→ **What is required**: Word for word, restate the data that follows, omitting the images.

_ _ _ _

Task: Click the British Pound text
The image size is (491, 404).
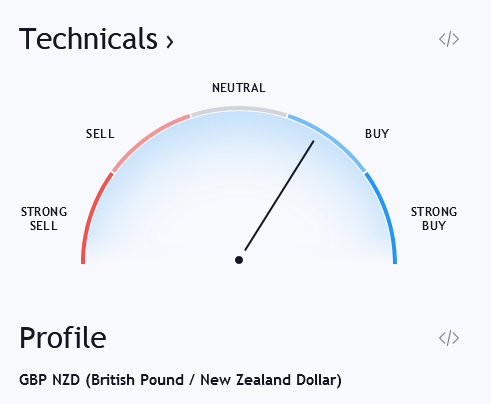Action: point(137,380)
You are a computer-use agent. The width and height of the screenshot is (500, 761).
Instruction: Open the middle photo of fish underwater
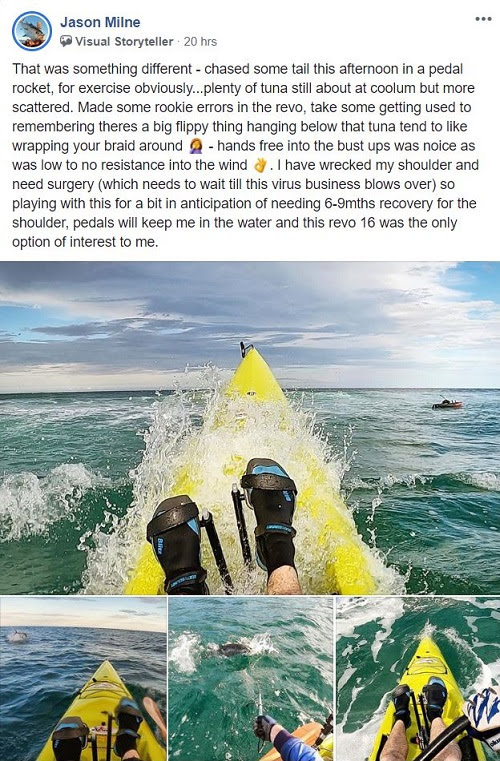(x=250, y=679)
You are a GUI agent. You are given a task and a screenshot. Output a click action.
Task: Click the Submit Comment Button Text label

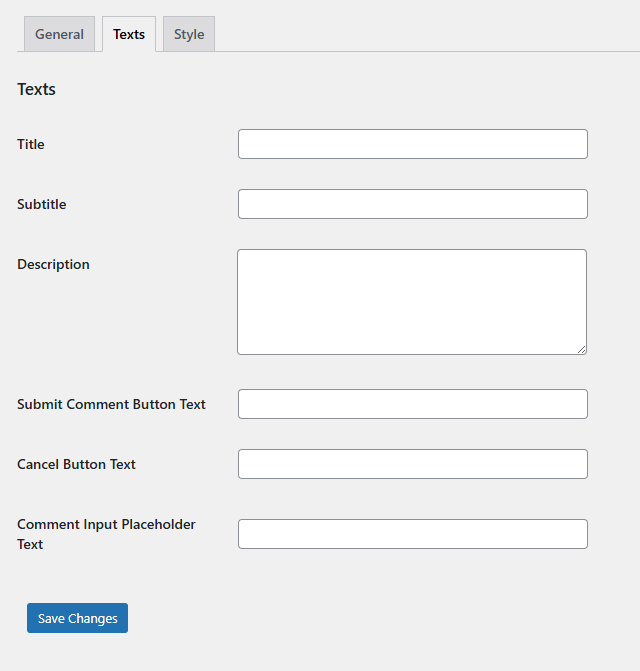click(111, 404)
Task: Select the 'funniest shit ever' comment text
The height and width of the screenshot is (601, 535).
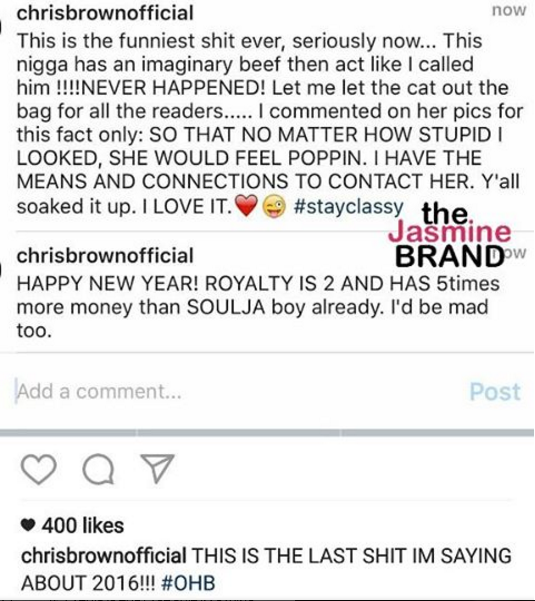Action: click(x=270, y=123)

_ _ _ _

→ **Response area**:
Task: Click the British Pound text
The image size is (491, 404).
Action: point(137,380)
You are a computer-use agent. The width and height of the screenshot is (500, 761).
Instruction: Open the middle photo of fish underwater
(x=250, y=679)
You are a GUI agent. You are given a task and a screenshot. Output a click action.
Task: Click the Submit Comment Button Text label

click(111, 404)
Task: Select the 'funniest shit ever' comment text
The height and width of the screenshot is (601, 535).
Action: click(x=270, y=123)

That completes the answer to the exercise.